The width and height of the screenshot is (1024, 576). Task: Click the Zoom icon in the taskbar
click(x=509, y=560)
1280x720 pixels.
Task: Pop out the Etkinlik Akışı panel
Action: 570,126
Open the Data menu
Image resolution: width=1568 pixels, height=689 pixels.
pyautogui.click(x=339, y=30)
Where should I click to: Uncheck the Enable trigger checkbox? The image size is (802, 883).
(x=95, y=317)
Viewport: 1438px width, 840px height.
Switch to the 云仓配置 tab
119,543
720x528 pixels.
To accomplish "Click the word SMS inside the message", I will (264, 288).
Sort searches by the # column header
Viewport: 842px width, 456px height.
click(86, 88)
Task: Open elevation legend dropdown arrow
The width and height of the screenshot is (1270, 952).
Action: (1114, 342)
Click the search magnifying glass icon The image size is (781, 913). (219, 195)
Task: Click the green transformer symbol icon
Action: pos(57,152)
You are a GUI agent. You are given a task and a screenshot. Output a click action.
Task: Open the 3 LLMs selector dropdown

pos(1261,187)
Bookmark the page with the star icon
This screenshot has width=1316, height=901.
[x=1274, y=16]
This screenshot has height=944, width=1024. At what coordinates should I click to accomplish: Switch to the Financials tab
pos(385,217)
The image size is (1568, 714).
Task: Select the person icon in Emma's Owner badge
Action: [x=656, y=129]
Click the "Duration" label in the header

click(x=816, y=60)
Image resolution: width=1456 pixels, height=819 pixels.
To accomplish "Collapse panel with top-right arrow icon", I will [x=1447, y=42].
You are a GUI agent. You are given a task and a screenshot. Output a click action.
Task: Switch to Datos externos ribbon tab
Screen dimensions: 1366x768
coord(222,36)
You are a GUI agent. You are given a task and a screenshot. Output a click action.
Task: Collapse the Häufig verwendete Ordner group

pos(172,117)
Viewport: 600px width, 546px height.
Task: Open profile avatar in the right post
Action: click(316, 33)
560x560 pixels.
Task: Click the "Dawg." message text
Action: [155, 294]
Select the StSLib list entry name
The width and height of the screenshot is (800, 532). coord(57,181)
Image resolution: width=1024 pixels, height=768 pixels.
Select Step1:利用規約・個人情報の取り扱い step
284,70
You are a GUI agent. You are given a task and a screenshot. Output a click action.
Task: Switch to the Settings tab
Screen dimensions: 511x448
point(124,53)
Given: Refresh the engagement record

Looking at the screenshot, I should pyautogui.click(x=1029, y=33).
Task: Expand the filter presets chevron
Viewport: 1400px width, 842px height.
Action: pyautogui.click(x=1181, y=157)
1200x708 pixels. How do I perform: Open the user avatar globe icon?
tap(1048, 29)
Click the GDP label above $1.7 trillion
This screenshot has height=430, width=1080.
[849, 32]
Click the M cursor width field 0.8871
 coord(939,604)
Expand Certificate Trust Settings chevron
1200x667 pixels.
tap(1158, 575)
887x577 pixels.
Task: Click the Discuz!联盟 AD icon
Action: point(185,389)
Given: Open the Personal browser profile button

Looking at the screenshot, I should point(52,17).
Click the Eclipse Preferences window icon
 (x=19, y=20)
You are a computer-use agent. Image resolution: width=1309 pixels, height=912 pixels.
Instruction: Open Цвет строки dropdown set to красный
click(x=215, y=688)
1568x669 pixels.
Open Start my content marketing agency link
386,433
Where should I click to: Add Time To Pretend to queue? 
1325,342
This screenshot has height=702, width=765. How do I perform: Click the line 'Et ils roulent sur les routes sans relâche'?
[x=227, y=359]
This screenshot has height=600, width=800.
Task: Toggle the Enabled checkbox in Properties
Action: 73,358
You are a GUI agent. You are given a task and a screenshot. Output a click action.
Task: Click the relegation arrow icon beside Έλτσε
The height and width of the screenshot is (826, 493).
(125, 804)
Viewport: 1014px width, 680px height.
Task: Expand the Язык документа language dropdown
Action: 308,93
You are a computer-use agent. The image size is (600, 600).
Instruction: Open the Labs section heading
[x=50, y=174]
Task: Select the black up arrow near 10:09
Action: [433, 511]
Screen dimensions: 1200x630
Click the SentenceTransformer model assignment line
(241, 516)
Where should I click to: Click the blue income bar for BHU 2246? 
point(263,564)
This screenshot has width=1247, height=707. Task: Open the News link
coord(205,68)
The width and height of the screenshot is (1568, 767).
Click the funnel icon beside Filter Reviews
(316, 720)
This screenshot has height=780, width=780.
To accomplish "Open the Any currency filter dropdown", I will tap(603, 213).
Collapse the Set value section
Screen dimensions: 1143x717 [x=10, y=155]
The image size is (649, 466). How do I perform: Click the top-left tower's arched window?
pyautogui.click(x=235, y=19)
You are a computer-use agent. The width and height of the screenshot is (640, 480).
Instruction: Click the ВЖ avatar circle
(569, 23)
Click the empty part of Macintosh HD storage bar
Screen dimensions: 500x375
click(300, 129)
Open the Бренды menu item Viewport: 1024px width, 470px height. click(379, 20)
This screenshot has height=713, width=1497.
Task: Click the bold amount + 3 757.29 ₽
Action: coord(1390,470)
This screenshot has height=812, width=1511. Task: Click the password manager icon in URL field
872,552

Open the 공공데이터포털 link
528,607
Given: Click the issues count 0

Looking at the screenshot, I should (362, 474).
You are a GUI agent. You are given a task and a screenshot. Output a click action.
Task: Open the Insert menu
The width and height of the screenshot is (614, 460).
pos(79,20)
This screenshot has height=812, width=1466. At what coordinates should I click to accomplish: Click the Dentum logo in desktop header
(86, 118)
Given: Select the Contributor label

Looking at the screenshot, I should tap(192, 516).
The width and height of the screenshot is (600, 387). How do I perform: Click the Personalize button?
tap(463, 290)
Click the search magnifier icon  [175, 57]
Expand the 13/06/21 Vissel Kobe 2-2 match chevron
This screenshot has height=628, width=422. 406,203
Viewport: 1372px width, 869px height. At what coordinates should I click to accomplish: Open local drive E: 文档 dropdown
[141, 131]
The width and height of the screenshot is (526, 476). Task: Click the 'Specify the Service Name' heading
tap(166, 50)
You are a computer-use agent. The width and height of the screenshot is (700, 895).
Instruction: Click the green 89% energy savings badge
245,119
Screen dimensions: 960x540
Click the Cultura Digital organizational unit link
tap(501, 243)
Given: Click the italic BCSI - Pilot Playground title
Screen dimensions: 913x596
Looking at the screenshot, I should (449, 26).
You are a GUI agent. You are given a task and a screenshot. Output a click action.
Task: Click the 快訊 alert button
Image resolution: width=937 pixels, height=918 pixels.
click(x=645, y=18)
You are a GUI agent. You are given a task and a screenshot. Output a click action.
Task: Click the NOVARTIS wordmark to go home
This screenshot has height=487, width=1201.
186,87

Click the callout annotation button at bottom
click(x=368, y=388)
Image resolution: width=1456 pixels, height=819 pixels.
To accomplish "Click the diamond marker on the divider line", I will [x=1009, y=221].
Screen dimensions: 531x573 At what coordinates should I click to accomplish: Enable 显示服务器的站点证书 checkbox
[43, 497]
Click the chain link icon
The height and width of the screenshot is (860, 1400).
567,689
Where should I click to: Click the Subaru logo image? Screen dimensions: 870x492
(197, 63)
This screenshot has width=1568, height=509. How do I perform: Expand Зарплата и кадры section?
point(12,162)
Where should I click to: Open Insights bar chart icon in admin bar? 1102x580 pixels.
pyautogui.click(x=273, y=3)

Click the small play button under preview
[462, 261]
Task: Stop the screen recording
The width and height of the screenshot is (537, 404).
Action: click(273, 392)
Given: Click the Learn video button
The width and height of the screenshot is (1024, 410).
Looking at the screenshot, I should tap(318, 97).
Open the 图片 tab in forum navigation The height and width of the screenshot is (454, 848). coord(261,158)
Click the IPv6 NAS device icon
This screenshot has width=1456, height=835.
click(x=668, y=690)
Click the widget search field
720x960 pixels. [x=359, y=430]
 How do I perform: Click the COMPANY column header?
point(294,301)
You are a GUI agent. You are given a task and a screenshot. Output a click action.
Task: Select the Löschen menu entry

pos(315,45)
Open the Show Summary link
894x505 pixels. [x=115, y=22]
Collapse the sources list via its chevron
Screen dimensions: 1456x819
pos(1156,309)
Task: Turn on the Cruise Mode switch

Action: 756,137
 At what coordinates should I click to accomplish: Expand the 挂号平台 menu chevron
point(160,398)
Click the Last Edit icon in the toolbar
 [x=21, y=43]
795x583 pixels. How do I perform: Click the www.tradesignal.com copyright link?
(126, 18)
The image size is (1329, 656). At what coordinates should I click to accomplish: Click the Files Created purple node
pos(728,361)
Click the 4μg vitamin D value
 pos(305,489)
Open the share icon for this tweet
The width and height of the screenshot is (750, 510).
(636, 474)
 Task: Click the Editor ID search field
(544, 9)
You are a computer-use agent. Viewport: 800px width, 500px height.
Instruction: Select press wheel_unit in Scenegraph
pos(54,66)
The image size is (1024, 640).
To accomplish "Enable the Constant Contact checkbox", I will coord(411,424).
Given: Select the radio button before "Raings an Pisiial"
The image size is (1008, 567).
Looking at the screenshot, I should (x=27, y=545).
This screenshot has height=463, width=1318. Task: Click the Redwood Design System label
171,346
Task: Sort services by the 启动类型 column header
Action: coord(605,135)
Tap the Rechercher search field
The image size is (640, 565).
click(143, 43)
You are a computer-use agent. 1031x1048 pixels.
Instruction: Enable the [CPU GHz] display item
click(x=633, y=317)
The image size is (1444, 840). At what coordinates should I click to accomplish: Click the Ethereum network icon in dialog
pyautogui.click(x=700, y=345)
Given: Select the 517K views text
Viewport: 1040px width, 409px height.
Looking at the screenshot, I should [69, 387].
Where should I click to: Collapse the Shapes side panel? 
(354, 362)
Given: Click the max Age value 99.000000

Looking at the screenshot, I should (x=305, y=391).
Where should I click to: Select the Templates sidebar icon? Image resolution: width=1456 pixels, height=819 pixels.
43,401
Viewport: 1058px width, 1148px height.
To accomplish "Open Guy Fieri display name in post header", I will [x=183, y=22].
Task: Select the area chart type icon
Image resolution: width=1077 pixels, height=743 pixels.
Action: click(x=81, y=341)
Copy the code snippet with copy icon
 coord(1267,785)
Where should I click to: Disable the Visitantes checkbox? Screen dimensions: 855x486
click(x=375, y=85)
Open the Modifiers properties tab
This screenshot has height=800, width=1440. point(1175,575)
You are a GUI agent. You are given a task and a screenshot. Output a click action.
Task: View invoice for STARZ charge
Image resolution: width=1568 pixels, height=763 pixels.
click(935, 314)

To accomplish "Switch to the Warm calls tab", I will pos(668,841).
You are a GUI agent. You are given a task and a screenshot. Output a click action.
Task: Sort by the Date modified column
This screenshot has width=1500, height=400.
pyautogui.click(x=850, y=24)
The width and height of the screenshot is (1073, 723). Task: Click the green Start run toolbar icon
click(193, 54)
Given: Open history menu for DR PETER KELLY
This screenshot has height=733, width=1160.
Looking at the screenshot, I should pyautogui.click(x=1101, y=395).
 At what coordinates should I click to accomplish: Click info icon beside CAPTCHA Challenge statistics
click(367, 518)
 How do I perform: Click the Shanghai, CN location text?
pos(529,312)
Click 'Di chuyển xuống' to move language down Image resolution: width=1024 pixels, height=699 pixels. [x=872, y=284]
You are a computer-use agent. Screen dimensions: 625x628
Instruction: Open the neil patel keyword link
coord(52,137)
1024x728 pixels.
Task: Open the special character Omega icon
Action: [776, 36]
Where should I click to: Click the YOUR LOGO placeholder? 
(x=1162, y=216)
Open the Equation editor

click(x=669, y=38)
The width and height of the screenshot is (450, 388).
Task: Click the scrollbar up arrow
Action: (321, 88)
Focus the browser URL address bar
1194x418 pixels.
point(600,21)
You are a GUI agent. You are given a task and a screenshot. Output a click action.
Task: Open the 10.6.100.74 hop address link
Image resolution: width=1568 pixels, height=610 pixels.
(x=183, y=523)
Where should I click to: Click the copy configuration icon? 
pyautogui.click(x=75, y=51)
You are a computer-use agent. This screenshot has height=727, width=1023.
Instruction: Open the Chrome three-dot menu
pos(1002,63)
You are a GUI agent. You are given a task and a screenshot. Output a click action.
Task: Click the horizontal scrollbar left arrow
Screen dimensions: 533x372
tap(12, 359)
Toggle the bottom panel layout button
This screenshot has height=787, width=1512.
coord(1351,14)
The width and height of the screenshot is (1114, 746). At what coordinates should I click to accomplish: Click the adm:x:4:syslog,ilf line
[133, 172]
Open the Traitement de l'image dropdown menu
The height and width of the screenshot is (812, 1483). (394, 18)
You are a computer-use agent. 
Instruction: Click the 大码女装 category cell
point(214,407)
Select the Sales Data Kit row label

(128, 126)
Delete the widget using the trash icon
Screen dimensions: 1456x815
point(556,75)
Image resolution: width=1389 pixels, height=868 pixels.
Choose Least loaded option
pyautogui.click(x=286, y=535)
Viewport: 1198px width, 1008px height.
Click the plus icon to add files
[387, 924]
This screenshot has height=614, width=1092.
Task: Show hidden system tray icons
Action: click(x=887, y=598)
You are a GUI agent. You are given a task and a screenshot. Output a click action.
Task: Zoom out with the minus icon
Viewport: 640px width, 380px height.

- [What you have to do]:
Return, character for character, the lines from the one holding "Where should I click to: Click the copy" through the one holding "pyautogui.click(x=286, y=535)", inclusive, from the data above.

- [Solution to this problem]:
Where should I click to: Click the copy configuration icon? 
pyautogui.click(x=75, y=51)
You are a computer-use agent. This screenshot has height=727, width=1023.
Instruction: Open the Chrome three-dot menu
pos(1002,63)
You are a GUI agent. You are given a task and a screenshot. Output a click action.
Task: Click the horizontal scrollbar left arrow
Screen dimensions: 533x372
tap(12, 359)
Toggle the bottom panel layout button
This screenshot has height=787, width=1512.
coord(1351,14)
The width and height of the screenshot is (1114, 746). At what coordinates should I click to accomplish: Click the adm:x:4:syslog,ilf line
[133, 172]
Open the Traitement de l'image dropdown menu
The height and width of the screenshot is (812, 1483). (394, 18)
You are a computer-use agent. 
Instruction: Click the 大码女装 category cell
point(214,407)
Select the Sales Data Kit row label

(128, 126)
Delete the widget using the trash icon
Screen dimensions: 1456x815
point(556,75)
Image resolution: width=1389 pixels, height=868 pixels.
Choose Least loaded option
pyautogui.click(x=286, y=535)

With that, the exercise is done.